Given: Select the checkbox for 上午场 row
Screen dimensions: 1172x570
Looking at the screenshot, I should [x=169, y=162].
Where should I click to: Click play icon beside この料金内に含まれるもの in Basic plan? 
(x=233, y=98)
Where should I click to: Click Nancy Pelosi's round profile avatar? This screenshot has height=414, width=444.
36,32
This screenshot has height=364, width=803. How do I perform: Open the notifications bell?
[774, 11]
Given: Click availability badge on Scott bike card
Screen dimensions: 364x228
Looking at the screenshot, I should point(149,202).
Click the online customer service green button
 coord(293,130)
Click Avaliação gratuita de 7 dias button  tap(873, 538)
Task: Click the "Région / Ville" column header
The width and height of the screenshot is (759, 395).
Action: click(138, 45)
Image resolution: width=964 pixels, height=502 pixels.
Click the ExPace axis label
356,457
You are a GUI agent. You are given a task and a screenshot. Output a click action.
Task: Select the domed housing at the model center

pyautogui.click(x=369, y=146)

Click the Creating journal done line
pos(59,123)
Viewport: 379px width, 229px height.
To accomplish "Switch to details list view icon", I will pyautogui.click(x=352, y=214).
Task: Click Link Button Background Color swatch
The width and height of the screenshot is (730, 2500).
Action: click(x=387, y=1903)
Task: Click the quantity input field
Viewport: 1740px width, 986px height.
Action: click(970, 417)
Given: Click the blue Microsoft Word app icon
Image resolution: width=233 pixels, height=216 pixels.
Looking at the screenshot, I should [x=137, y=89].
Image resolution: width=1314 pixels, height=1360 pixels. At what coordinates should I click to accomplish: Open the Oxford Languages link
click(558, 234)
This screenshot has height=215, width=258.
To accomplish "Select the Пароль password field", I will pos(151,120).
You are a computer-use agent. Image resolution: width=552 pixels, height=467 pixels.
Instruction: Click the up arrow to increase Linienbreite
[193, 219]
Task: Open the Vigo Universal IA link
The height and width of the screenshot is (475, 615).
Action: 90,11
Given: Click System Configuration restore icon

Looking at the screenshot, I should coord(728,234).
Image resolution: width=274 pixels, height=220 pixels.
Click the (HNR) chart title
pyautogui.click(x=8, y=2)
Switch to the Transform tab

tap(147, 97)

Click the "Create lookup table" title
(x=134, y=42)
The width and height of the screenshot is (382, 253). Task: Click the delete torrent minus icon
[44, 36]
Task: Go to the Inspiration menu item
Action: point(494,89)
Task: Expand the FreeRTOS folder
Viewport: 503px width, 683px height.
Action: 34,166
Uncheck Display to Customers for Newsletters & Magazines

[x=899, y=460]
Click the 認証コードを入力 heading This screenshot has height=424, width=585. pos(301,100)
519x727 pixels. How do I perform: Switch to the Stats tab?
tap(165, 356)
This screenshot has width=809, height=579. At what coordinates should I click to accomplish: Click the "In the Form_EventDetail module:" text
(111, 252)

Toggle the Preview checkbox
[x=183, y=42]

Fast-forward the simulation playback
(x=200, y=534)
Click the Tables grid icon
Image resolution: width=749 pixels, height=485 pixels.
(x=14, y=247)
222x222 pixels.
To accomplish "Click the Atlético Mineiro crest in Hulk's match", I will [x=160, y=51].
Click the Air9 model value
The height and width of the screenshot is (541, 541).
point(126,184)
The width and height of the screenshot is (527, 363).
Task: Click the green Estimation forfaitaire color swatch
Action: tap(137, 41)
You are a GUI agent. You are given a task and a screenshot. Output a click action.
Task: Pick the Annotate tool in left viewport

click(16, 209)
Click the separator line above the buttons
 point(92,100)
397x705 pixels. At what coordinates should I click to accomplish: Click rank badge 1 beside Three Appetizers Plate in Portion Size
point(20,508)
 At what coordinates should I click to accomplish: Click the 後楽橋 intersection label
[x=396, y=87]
###
Your answer should be the lines above, from the line containing "Image resolution: width=1314" up to and including the line containing "This screenshot has height=215, width=258.", reproduced exactly and with nothing else.

Image resolution: width=1314 pixels, height=1360 pixels. At what coordinates should I click to accomplish: Open the Oxford Languages link
click(558, 234)
This screenshot has height=215, width=258.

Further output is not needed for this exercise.